The term “Web 2.0” was just coined and we are already creating another one, called “Web 3.0.” Basically, Web 3.0 means a new layer of semantic content (Semantic Web) that uses Web 2.0 technologies. Ora Lassila and James Hendler states in the paper “Embracing Web 3.0” that “semantic web is the symbiosis of web technologies and knowledge representation.” Web 3.0 means that semantic web methods, methodologies, and technologies can take advantage of Web 2.0 technologies and therefore provide more interactive and autonomous tools - success depends on the knowledge representation (ontologies) and powerful tools to manipulate such knowledge (e.g., information retrieval systems that use ontology to understand the information meaning and thus provide better answers).

David Teten in a presentation at “Web 2.0 NYC Conference 2007” suggests some possible ideas to define Web 3.0: “The Web as a database; The Web + Artificial Intelligence; The Web as a space; and Space as a Web.” There can be different definitions for the same term, but it is interesting to pay attention to the examples used to described the importance of tools or services available in this new Web. Teten, for instance, describes “a hotel application that understands concepts, such as room, temperature, bed comfort, and hotel price and can distinguish between concepts, such as great, almost great, and mostly OK, to provide useful direct answers.” Clearly, the concepts described by Teten should be defined through ontologies and an intelligent (ontology-based) information retrieval system can provide the required answers.

How important can information retrieval research be in this new “semantic era?” John Markoff gives another example in his article entitled “Entrepreneurs See a Web Guided by Common Sense” for The New York Times very objective that shows the importance of information retrieval technology. He says “the Holy Grail for developers of the semantic Web is to build a system that can give a reasonable and complete response to a simple question like: ‘I am looking for a warm place to vacation and I have a budget of $3,000. Oh, and I have an 11-year-old child.’” Here, one more time, we can see some concepts - warm place, vacation, budget, child - that could be defined by an ontology in order to enable information retrieval systems provide more useful/intelligent answers. Do I still need to emphasize the importance of new information retrieval models that take advantage of ontologies in Web 3.0 era? I don’t think so!

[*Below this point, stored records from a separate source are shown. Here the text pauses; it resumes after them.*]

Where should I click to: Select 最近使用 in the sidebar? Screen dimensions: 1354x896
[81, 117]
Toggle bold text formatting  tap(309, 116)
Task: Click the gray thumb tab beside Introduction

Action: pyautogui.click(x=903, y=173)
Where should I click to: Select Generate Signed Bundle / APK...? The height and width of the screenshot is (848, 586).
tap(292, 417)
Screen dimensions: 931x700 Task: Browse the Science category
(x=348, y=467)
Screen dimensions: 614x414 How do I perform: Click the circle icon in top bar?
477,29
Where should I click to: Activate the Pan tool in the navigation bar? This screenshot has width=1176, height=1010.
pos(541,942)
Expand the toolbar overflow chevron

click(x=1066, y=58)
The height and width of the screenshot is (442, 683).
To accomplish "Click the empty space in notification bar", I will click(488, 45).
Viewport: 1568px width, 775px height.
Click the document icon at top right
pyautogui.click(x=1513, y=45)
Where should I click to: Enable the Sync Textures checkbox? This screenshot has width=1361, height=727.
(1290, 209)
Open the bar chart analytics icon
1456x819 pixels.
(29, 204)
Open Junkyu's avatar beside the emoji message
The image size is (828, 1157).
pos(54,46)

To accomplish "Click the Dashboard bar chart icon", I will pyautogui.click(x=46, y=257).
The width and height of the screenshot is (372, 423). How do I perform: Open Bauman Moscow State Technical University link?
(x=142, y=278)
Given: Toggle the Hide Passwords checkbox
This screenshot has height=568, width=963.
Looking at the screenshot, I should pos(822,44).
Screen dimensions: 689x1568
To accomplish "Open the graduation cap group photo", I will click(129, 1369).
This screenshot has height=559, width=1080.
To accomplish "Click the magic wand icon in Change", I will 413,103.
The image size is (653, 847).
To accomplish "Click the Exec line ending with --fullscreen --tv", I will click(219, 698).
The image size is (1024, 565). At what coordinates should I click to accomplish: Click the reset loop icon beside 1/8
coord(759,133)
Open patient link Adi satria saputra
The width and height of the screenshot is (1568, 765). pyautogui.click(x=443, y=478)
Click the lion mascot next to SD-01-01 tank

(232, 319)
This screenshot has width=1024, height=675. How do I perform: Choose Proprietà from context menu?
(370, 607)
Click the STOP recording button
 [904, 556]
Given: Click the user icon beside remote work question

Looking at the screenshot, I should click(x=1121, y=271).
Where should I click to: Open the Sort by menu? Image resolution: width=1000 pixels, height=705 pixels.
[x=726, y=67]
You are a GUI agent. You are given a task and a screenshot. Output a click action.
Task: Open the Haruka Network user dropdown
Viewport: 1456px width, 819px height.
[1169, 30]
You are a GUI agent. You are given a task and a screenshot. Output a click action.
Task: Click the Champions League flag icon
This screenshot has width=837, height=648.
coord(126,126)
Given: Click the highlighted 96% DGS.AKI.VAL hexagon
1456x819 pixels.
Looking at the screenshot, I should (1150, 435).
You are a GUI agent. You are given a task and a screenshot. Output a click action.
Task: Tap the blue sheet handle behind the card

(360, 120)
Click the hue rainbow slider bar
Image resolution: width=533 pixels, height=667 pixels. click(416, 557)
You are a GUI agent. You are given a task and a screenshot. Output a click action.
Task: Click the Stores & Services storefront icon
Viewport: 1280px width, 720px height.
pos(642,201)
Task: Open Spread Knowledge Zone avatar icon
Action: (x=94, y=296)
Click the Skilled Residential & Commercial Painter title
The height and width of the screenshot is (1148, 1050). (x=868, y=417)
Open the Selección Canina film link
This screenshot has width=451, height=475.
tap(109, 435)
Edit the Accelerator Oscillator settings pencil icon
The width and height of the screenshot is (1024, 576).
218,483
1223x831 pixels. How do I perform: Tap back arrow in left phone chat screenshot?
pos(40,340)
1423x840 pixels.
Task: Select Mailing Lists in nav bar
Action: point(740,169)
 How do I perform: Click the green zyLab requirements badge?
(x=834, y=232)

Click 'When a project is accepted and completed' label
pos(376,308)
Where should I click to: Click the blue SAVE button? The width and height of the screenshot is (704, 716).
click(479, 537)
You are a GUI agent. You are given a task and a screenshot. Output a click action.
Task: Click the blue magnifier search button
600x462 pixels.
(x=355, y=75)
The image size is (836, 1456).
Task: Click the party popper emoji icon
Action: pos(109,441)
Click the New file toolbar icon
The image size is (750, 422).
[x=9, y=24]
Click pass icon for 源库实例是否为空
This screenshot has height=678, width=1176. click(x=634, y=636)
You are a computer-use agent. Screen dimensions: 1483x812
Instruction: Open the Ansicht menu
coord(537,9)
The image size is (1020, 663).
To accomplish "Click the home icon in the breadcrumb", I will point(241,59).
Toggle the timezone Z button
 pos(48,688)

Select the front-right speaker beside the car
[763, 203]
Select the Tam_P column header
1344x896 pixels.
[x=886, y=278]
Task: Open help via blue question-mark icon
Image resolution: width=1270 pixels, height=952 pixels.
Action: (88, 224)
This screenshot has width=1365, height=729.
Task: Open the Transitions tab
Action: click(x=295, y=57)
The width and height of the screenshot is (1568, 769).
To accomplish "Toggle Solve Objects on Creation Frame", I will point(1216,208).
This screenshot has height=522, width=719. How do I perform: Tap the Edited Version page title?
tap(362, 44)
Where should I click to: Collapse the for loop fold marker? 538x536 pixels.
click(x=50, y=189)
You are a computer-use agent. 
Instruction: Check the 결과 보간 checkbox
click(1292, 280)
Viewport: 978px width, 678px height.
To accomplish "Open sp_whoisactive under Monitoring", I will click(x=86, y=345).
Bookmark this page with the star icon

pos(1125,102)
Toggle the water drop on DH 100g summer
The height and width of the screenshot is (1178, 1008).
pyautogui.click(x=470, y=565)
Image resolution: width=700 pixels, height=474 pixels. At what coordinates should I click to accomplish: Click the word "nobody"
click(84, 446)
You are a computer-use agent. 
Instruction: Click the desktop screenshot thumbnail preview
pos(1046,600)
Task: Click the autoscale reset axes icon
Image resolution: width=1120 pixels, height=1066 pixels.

Research, Information Retrieval, Ontology - 0 Comments

Social Information Retrieval

July 29, 2007

Two weeks ago I received an email describing an upcoming workshop about Social Information Retrieval (SRI) - Workshop on Social Information Retrieval in Technology-Enhanced Learning (SIRTEL’07). Accessing the workshop’s web site, I found some topics of interest that are direct related to the comments I wrote in my previous post. According to SIRTEL’s web site:

"Social information retrieval (SIR) refers to a family of techniques that assist users in obtaining information to meet their information needs by harnessing the knowledge or experience of other users. Examples of SIR techniques include sharing of queries, collaborative filtering, social network analysis, social navigation, social bookmarking and the use of subjective relevance judgements such as tags, annotations, ratings and evaluations."

If we consider that users can assist others in a social environment, maybe SIR can help find a way to create information retrieval (IR) systems where users can have a more active role - as producers of information and even knowledge instead of just consumers. Looking for more information about SRI, I found a thesis about this subject. In his work, Sebastian Marius Kirsch describes two techniques for IR in social environments that improve search effectiveness through the incorporation of information about social networks and relationships into the information retrieval process." SIR addresses a new dimension in IR systems - people. According to the author, a SIR system must be characterized by the presence of three entities: documents, queries, and individuals. Therefore, inserting a new dimension affects directly the way we design IR systems, mainly when this dimension (i.e., people) do not have a predictable behavior.

When applied specifically to the Internet, SIR has a different denomination, called Social Search Engine (SSE). Broadly speaking, SSE uses interactions or contributions of people to determine the relevance of documents on the Internet. Eurekster, for instance, implements some concepts defined by SSE "that harness the knowledge and behavior of online communities to increase search relevance and value for site visitors, site publishers, and advertisers." According to ZDNet, "Eurekster takes the concept of social networking a step further. Instead of simply making connections between individuals, it helps people locate information that their friends and colleagues already find interesting. It also takes search engine technology to a new level by personalizing results." Collarity is another example of SSE that combines search terms, URLs, selection of users and visitors to rank search results based on user’s interests. In the Collarity’s web site we can read: "Collarity is a search companion that understands your interest areas, preferences and search experiences. This information is distilled from the complex interaction of keywords and URLs. Collarity then connects you with the successful results of ‘like minded’ communities of searchers and provides contextually relevant results. At the same time, your experience is used to implicitly guide and help others."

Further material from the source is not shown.